Material for the task:

########

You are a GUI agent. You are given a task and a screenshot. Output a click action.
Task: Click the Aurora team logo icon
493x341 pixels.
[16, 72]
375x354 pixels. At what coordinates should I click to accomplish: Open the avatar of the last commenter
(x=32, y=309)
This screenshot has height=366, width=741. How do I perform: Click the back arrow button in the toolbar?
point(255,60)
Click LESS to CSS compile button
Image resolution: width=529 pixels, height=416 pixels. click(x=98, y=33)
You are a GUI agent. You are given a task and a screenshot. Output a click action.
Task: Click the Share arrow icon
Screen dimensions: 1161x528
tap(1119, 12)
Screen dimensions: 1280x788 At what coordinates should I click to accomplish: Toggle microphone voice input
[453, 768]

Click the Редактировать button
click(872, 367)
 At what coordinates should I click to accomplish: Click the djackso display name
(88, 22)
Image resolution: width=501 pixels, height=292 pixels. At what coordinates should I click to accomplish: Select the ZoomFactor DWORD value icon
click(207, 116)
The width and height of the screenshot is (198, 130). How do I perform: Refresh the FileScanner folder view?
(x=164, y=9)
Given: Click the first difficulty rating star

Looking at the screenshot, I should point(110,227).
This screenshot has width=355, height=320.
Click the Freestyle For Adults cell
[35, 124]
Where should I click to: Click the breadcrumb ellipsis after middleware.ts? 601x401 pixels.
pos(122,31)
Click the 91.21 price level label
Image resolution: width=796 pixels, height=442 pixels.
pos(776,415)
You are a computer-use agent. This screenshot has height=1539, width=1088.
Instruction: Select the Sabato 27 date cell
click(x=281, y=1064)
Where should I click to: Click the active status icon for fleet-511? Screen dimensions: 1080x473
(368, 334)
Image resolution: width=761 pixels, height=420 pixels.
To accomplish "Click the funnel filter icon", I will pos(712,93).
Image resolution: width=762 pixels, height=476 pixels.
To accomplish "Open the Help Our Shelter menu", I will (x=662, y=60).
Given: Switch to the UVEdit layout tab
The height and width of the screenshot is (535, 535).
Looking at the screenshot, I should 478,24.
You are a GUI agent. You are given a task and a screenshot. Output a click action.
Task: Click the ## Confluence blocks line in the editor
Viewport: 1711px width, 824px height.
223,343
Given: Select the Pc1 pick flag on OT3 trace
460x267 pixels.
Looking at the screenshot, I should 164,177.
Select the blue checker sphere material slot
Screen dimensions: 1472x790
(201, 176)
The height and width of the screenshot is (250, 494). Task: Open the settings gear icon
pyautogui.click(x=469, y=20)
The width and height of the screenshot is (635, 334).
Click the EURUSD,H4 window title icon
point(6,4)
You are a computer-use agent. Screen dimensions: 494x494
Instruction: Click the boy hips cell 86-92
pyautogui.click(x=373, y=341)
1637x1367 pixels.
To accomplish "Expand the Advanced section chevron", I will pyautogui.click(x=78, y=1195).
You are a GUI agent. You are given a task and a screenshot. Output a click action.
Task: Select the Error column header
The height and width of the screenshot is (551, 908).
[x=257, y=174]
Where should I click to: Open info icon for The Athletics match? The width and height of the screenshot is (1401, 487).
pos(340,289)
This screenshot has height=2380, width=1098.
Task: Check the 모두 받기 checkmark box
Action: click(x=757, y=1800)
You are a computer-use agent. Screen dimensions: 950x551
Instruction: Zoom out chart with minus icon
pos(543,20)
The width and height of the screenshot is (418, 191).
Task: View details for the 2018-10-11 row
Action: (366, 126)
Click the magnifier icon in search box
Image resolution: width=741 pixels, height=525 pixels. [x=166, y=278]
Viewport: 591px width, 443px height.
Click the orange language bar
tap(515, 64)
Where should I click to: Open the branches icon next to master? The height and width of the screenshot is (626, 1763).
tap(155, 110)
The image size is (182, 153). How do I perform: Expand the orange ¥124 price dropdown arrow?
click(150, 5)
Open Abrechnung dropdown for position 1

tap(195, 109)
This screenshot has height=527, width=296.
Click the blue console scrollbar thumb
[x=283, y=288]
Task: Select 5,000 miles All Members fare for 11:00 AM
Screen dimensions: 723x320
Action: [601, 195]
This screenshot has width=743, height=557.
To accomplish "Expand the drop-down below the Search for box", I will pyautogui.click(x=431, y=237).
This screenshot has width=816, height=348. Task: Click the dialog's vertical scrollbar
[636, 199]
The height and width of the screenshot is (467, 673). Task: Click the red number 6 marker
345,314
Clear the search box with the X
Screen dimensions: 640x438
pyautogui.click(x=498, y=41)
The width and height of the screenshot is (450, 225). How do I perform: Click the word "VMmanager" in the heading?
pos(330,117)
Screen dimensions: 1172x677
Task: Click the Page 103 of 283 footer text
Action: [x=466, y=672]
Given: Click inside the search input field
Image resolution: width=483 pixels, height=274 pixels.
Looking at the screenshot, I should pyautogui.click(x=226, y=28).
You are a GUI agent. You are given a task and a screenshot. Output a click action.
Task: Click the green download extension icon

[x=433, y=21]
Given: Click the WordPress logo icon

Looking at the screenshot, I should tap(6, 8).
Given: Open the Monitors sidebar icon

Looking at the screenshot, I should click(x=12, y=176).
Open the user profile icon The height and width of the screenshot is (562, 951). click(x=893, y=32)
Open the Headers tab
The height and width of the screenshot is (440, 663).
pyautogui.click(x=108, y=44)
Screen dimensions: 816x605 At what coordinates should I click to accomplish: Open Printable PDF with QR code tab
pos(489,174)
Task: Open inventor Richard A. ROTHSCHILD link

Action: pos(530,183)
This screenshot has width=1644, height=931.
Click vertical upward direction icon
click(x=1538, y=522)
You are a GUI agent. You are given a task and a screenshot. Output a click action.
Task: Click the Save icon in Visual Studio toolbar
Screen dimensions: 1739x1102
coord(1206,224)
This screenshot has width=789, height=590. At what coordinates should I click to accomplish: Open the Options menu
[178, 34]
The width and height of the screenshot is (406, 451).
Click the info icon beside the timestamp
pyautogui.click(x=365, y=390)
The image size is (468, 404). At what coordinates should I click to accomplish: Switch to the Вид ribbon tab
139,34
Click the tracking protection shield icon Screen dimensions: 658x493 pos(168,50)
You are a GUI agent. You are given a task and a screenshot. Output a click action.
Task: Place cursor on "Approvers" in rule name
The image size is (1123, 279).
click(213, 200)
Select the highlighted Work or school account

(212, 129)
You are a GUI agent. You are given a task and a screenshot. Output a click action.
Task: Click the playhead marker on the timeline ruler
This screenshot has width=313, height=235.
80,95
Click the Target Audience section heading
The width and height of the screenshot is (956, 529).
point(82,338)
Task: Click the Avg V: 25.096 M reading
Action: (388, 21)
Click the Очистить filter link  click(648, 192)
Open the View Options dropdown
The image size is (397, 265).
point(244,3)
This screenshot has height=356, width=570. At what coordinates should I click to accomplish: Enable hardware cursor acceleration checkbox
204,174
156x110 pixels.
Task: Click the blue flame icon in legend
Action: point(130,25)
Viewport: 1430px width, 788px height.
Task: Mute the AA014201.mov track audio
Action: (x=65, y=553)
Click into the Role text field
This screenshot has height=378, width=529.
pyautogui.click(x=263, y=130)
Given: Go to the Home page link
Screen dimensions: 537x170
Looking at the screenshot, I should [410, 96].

########

Task statement:
Please render all of the material above as a Markdown table with the columns Row and Line, putting each non-blank line in its own numbered row.

Result for this task:
| Row | Line |
|---|---|
| 1 | You are a GUI agent. You are given a task and a screenshot. Output a click action. |
| 2 | Task: Click the Aurora team logo icon |
| 3 | 493x341 pixels. |
| 4 | [16, 72] |
| 5 | 375x354 pixels. At what coordinates should I click to accomplish: Open the avatar of the last commenter |
| 6 | (x=32, y=309) |
| 7 | This screenshot has height=366, width=741. How do I perform: Click the back arrow button in the toolbar? |
| 8 | point(255,60) |
| 9 | Click LESS to CSS compile button |
| 10 | Image resolution: width=529 pixels, height=416 pixels. click(x=98, y=33) |
| 11 | You are a GUI agent. You are given a task and a screenshot. Output a click action. |
| 12 | Task: Click the Share arrow icon |
| 13 | Screen dimensions: 1161x528 |
| 14 | tap(1119, 12) |
| 15 | Screen dimensions: 1280x788 At what coordinates should I click to accomplish: Toggle microphone voice input |
| 16 | [453, 768] |
| 17 | Click the Редактировать button |
| 18 | click(872, 367) |
| 19 |  At what coordinates should I click to accomplish: Click the djackso display name |
| 20 | (88, 22) |
| 21 | Image resolution: width=501 pixels, height=292 pixels. At what coordinates should I click to accomplish: Select the ZoomFactor DWORD value icon |
| 22 | click(207, 116) |
| 23 | The width and height of the screenshot is (198, 130). How do I perform: Refresh the FileScanner folder view? |
| 24 | (x=164, y=9) |
| 25 | Given: Click the first difficulty rating star |
| 26 | Looking at the screenshot, I should point(110,227). |
| 27 | This screenshot has width=355, height=320. |
| 28 | Click the Freestyle For Adults cell |
| 29 | [35, 124] |
| 30 | Where should I click to: Click the breadcrumb ellipsis after middleware.ts? 601x401 pixels. |
| 31 | pos(122,31) |
| 32 | Click the 91.21 price level label |
| 33 | Image resolution: width=796 pixels, height=442 pixels. |
| 34 | pos(776,415) |
| 35 | You are a computer-use agent. This screenshot has height=1539, width=1088. |
| 36 | Instruction: Select the Sabato 27 date cell |
| 37 | click(x=281, y=1064) |
| 38 | Where should I click to: Click the active status icon for fleet-511? Screen dimensions: 1080x473 |
| 39 | (368, 334) |
| 40 | Image resolution: width=761 pixels, height=420 pixels. |
| 41 | To accomplish "Click the funnel filter icon", I will pos(712,93). |
| 42 | Image resolution: width=762 pixels, height=476 pixels. |
| 43 | To accomplish "Open the Help Our Shelter menu", I will (x=662, y=60). |
| 44 | Given: Switch to the UVEdit layout tab |
| 45 | The height and width of the screenshot is (535, 535). |
| 46 | Looking at the screenshot, I should 478,24. |
| 47 | You are a GUI agent. You are given a task and a screenshot. Output a click action. |
| 48 | Task: Click the ## Confluence blocks line in the editor |
| 49 | Viewport: 1711px width, 824px height. |
| 50 | 223,343 |
| 51 | Given: Select the Pc1 pick flag on OT3 trace |
| 52 | 460x267 pixels. |
| 53 | Looking at the screenshot, I should 164,177. |
| 54 | Select the blue checker sphere material slot |
| 55 | Screen dimensions: 1472x790 |
| 56 | (201, 176) |
| 57 | The height and width of the screenshot is (250, 494). Task: Open the settings gear icon |
| 58 | pyautogui.click(x=469, y=20) |
| 59 | The width and height of the screenshot is (635, 334). |
| 60 | Click the EURUSD,H4 window title icon |
| 61 | point(6,4) |
| 62 | You are a computer-use agent. Screen dimensions: 494x494 |
| 63 | Instruction: Click the boy hips cell 86-92 |
| 64 | pyautogui.click(x=373, y=341) |
| 65 | 1637x1367 pixels. |
| 66 | To accomplish "Expand the Advanced section chevron", I will pyautogui.click(x=78, y=1195). |
| 67 | You are a GUI agent. You are given a task and a screenshot. Output a click action. |
| 68 | Task: Select the Error column header |
| 69 | The height and width of the screenshot is (551, 908). |
| 70 | [x=257, y=174] |
| 71 | Where should I click to: Open info icon for The Athletics match? The width and height of the screenshot is (1401, 487). |
| 72 | pos(340,289) |
| 73 | This screenshot has height=2380, width=1098. |
| 74 | Task: Check the 모두 받기 checkmark box |
| 75 | Action: click(x=757, y=1800) |
| 76 | You are a computer-use agent. Screen dimensions: 950x551 |
| 77 | Instruction: Zoom out chart with minus icon |
| 78 | pos(543,20) |
| 79 | The width and height of the screenshot is (418, 191). |
| 80 | Task: View details for the 2018-10-11 row |
| 81 | Action: (366, 126) |
| 82 | Click the magnifier icon in search box |
| 83 | Image resolution: width=741 pixels, height=525 pixels. [x=166, y=278] |
| 84 | Viewport: 591px width, 443px height. |
| 85 | Click the orange language bar |
| 86 | tap(515, 64) |
| 87 | Where should I click to: Open the branches icon next to master? The height and width of the screenshot is (626, 1763). |
| 88 | tap(155, 110) |
| 89 | The image size is (182, 153). How do I perform: Expand the orange ¥124 price dropdown arrow? |
| 90 | click(150, 5) |
| 91 | Open Abrechnung dropdown for position 1 |
| 92 | tap(195, 109) |
| 93 | This screenshot has height=527, width=296. |
| 94 | Click the blue console scrollbar thumb |
| 95 | [x=283, y=288] |
| 96 | Task: Select 5,000 miles All Members fare for 11:00 AM |
| 97 | Screen dimensions: 723x320 |
| 98 | Action: [601, 195] |
| 99 | This screenshot has width=743, height=557. |
| 100 | To accomplish "Expand the drop-down below the Search for box", I will pyautogui.click(x=431, y=237). |
| 101 | This screenshot has width=816, height=348. Task: Click the dialog's vertical scrollbar |
| 102 | [636, 199] |
| 103 | The height and width of the screenshot is (467, 673). Task: Click the red number 6 marker |
| 104 | 345,314 |
| 105 | Clear the search box with the X |
| 106 | Screen dimensions: 640x438 |
| 107 | pyautogui.click(x=498, y=41) |
| 108 | The width and height of the screenshot is (450, 225). How do I perform: Click the word "VMmanager" in the heading? |
| 109 | pos(330,117) |
| 110 | Screen dimensions: 1172x677 |
| 111 | Task: Click the Page 103 of 283 footer text |
| 112 | Action: [x=466, y=672] |
| 113 | Given: Click inside the search input field |
| 114 | Image resolution: width=483 pixels, height=274 pixels. |
| 115 | Looking at the screenshot, I should pyautogui.click(x=226, y=28). |
| 116 | You are a GUI agent. You are given a task and a screenshot. Output a click action. |
| 117 | Task: Click the green download extension icon |
| 118 | [x=433, y=21] |
| 119 | Given: Click the WordPress logo icon |
| 120 | Looking at the screenshot, I should tap(6, 8). |
| 121 | Given: Open the Monitors sidebar icon |
| 122 | Looking at the screenshot, I should click(x=12, y=176). |
| 123 | Open the user profile icon The height and width of the screenshot is (562, 951). click(x=893, y=32) |
| 124 | Open the Headers tab |
| 125 | The height and width of the screenshot is (440, 663). |
| 126 | pyautogui.click(x=108, y=44) |
| 127 | Screen dimensions: 816x605 At what coordinates should I click to accomplish: Open Printable PDF with QR code tab |
| 128 | pos(489,174) |
| 129 | Task: Open inventor Richard A. ROTHSCHILD link |
| 130 | Action: pos(530,183) |
| 131 | This screenshot has width=1644, height=931. |
| 132 | Click vertical upward direction icon |
| 133 | click(x=1538, y=522) |
| 134 | You are a GUI agent. You are given a task and a screenshot. Output a click action. |
| 135 | Task: Click the Save icon in Visual Studio toolbar |
| 136 | Screen dimensions: 1739x1102 |
| 137 | coord(1206,224) |
| 138 | This screenshot has width=789, height=590. At what coordinates should I click to accomplish: Open the Options menu |
| 139 | [178, 34] |
| 140 | The width and height of the screenshot is (406, 451). |
| 141 | Click the info icon beside the timestamp |
| 142 | pyautogui.click(x=365, y=390) |
| 143 | The image size is (468, 404). At what coordinates should I click to accomplish: Switch to the Вид ribbon tab |
| 144 | 139,34 |
| 145 | Click the tracking protection shield icon Screen dimensions: 658x493 pos(168,50) |
| 146 | You are a GUI agent. You are given a task and a screenshot. Output a click action. |
| 147 | Task: Place cursor on "Approvers" in rule name |
| 148 | The image size is (1123, 279). |
| 149 | click(213, 200) |
| 150 | Select the highlighted Work or school account |
| 151 | (212, 129) |
| 152 | You are a GUI agent. You are given a task and a screenshot. Output a click action. |
| 153 | Task: Click the playhead marker on the timeline ruler |
| 154 | This screenshot has width=313, height=235. |
| 155 | 80,95 |
| 156 | Click the Target Audience section heading |
| 157 | The width and height of the screenshot is (956, 529). |
| 158 | point(82,338) |
| 159 | Task: Click the Avg V: 25.096 M reading |
| 160 | Action: (388, 21) |
| 161 | Click the Очистить filter link  click(648, 192) |
| 162 | Open the View Options dropdown |
| 163 | The image size is (397, 265). |
| 164 | point(244,3) |
| 165 | This screenshot has height=356, width=570. At what coordinates should I click to accomplish: Enable hardware cursor acceleration checkbox |
| 166 | 204,174 |
| 167 | 156x110 pixels. |
| 168 | Task: Click the blue flame icon in legend |
| 169 | Action: point(130,25) |
| 170 | Viewport: 1430px width, 788px height. |
| 171 | Task: Mute the AA014201.mov track audio |
| 172 | Action: (x=65, y=553) |
| 173 | Click into the Role text field |
| 174 | This screenshot has height=378, width=529. |
| 175 | pyautogui.click(x=263, y=130) |
| 176 | Given: Go to the Home page link |
| 177 | Screen dimensions: 537x170 |
| 178 | Looking at the screenshot, I should [410, 96]. |